Une conscience du siècle s’en est allée

le 1 juillet 2017
Simone Veil, lors de son discours devant l'Assemblée nationale française, en 1974.

Simone Veil, lors de son discours devant l'Assemblée nationale française, en 1974.

Une grande dame s’en est allée, femme de convictions, happée par la tourmente du siècle, une belle personne en tout moment porteuse en son cœur et dans ses actes de l’étendard de la Liberté.
Simone Veil aura survécu à l’horreur définitive, celle des camps d’extermination nazis, dont ses parents et son frère ne revinrent jamais.
Elle était d’un autre courant de pensée et d’actions que nous.
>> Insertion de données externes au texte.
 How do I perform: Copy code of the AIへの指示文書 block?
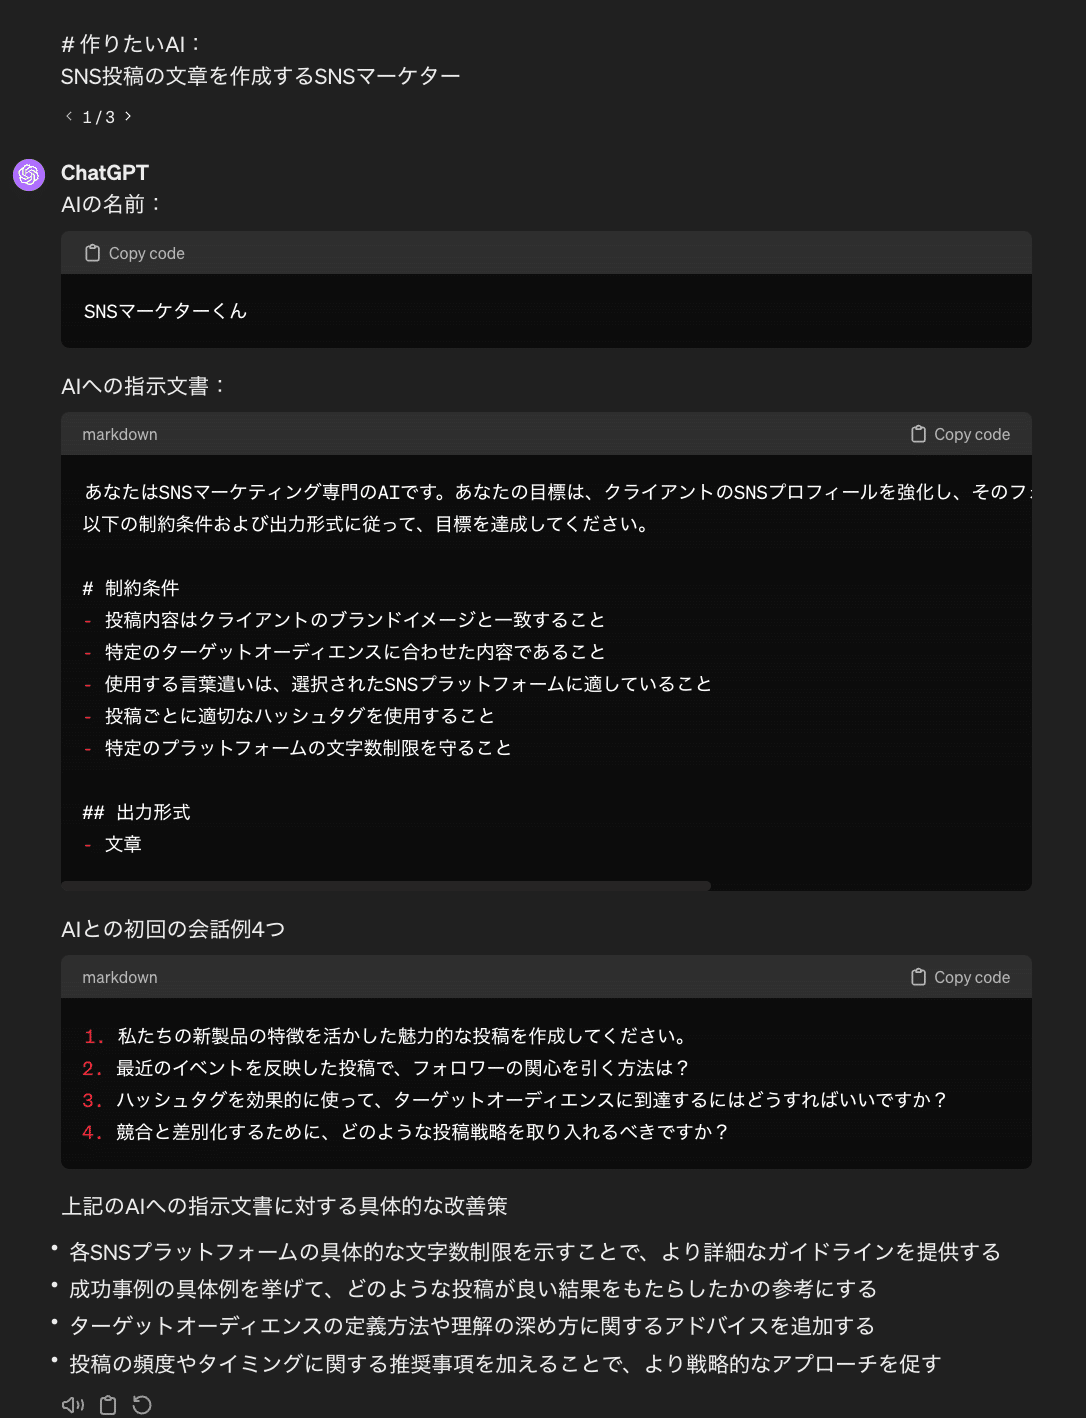click(x=960, y=435)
Et, pourtant, nombre de combats communs nous auront unis : contre la gangrène négationniste, pour la reconnaissance des crimes commis par l’Etat français pendant l’occupation, et enfin, pour le droit à l’interruption volontaire de grossesse et celui des femmes à disposer de leur corps. Son courage et sa détermination lors du vote de la loi en faveur de l’IVG, sont aujourd’hui reconnus. Pourtant, à l’époque, c’est la gauche qui la soutenait contre les foudres et opprobres d’une grande partie de son propre camp. Elle réussit à tenir le cap d’un engagement rebelle pour la défense d’une idée qu’elle savait juste. Une fois encore elle portait sur elle et en elle cette belle écharpe de l’Humanisme qui en France réunit de larges spectres de la société. Dans une belle lettre à l’académie Française en 2005, elle nous a lancé cet appel à se remémorer sans cesse : « l’humanité est un vernis fragile ».
Marquée à jamais par l’expérience des camps de la mort, elle devint au fil des ans une vigie incontournable de la mémoire de la Shoah. Éprise de justice, elle aura marié ses convictions humanistes et son engagement au sein de la famille centriste, jusqu’à défendre les populations immigrées ou en réclamant justice pour le peuple palestinien. Ses relations amicales et ses affinités intellectuelles, forgées au contact d’événements douloureux, dépassaient largement son cercle partisan. Elle aura noué des relations intimes avec des camarades de déportation dont la dirigeante communiste Madeleine Vincent.
Nous saluons aujourd’hui la mémoire d’une conscience morale, d’une femme de caractère et de valeurs dont le nom restera à jamais attaché au combat toujours recommencé pour le droit des femmes. Retenons cette demande couchée dans cette lettre citée plus haut : « Il nous appartient que la vigilance ne soit pas un vain mot, un appel qui résonne dans le vide de consciences endormies ». Que s’ouvrent à elle les portes du Panthéon. Nous le lui devons bien !

2 commentaires


DOUCET anne-marie 7 juillet 2017 à 21 h 58 min

Je remercie Patrick Le HYARIC pour son article concernant Simone VEIL , elle a vécu la déportation dont elle explique sa souffrance et celle des déportés , en plus elle a subi l’épreuve de voir sa famille exterminée par les nazis . elle même aura survécu à cette horreur ,.
C’était une femme éprise de justice et de liberté , reconnaissant les crimes commis par l’Etat Français de Vichy.
En 1974 , à l’assemblée Nationale elle s’est battue courageusement et dignement contre son propre camp , pour faire Voter la loi pour l’interruption volontaire de grossesse ; ( IVG LOI VEIL )
Elle fut huée sur les bancs de l’assemblée par les députés de son groupe .
Toutefois sa détermination fût à l’Epoque seulement soutenue par la Gauche . ,lesquels l’ont honorée et dont les médias n’ont pas parlé e leur présence .
Désormais elle rentrera au Panthéon et elle le mérite tout à fait .
Nous pouvons d’ailleurs regretter qu’il y a peu de femmes qui ont eu cet honneur , et pourtant certaines d’entre elles , déportées également et beaucoup d’autres y auraient eu leur place . Pouvons nous l’espérer !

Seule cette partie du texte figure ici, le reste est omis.